Set exercise.
Quote the part of the lines that opens with the line containing "This screenshot has height=504, width=650." and closes with the line containing "[x=77, y=201]", leaving the pictures out of your answer.

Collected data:
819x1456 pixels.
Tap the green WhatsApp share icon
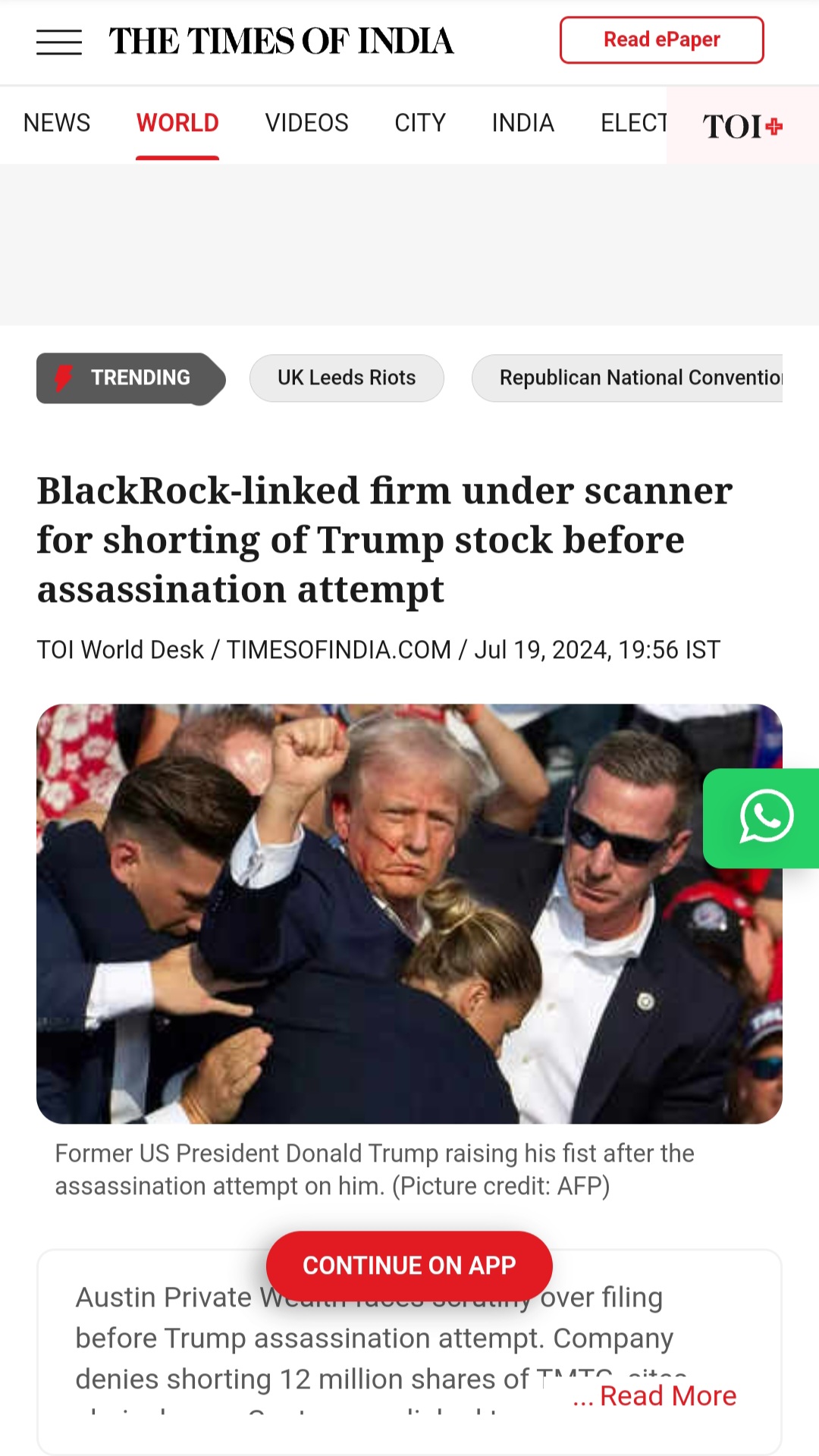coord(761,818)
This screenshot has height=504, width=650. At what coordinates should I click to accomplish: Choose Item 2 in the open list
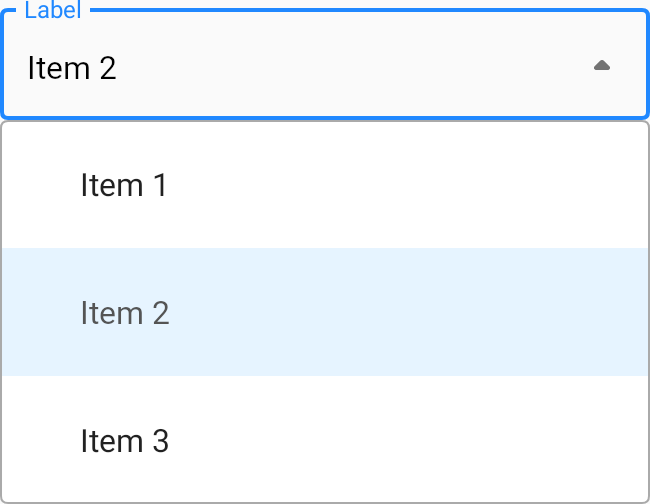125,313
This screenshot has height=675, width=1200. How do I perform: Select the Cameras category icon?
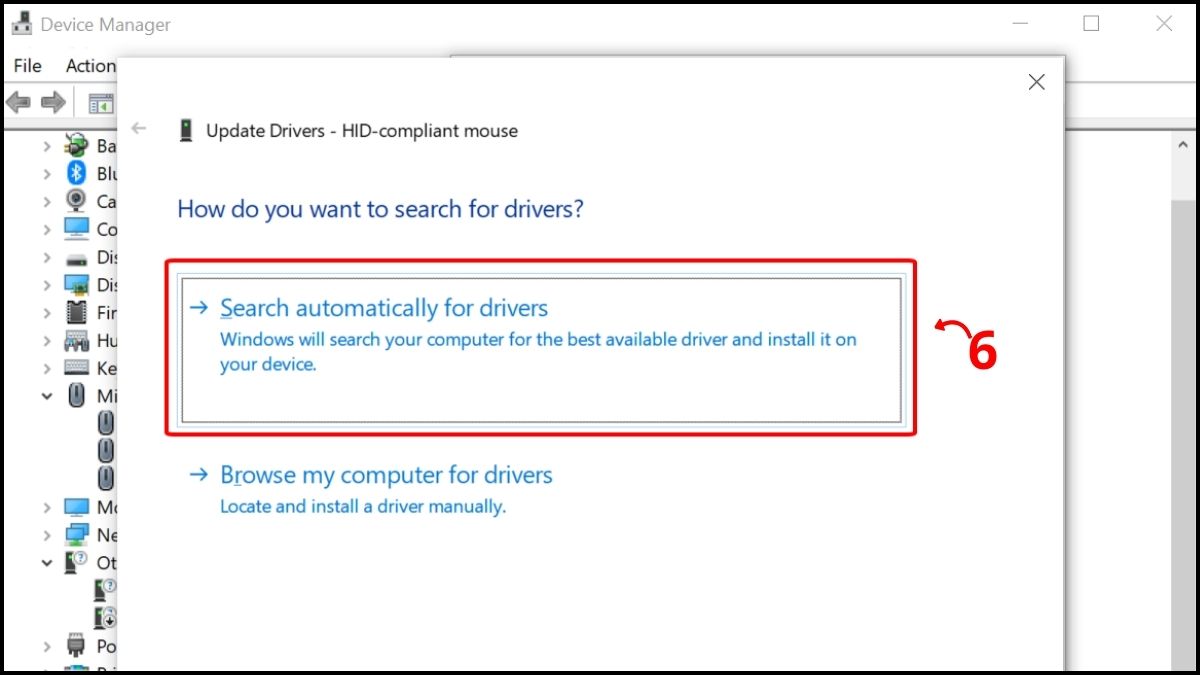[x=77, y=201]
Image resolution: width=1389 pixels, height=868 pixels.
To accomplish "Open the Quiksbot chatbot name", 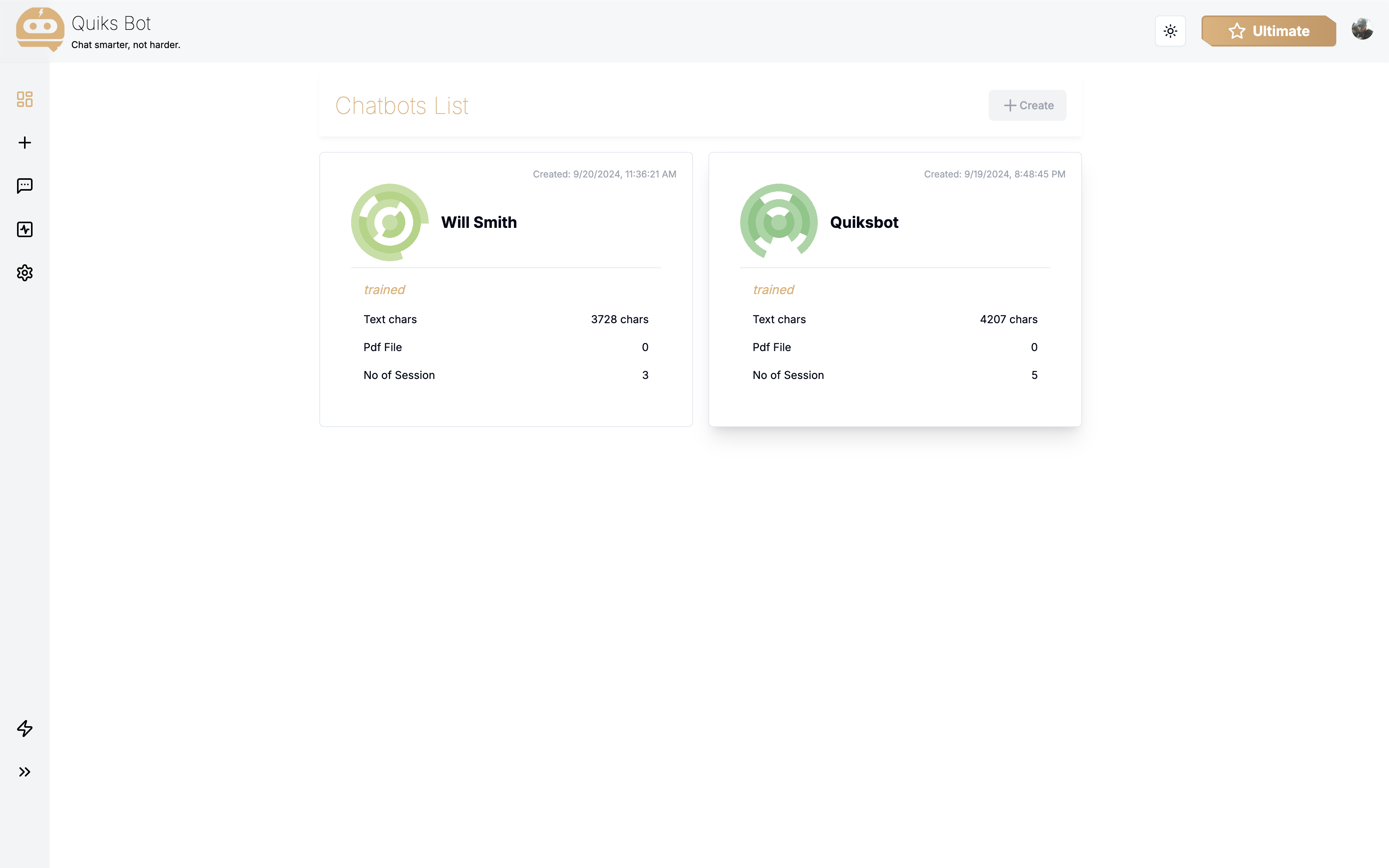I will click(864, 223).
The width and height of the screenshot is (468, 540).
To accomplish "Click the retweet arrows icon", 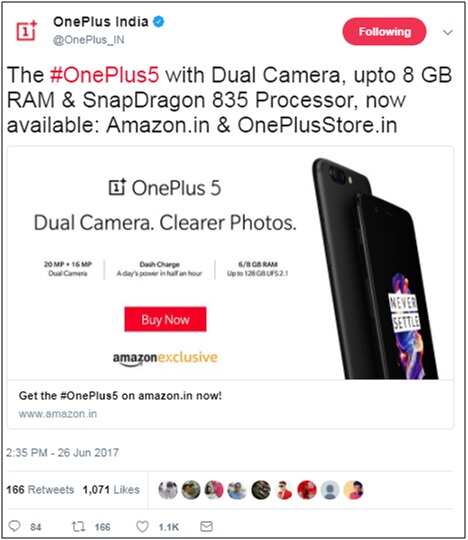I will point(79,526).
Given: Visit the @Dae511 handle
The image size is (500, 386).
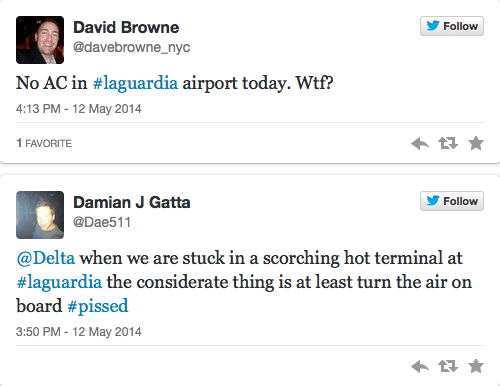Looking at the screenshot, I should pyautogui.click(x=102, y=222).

Finished task.
This screenshot has height=504, width=650. At what coordinates should I click to accomplish: Choose Item 2 in the open list
125,313
This screenshot has height=675, width=1200. How do I perform: Select the Cameras category icon?
[x=77, y=201]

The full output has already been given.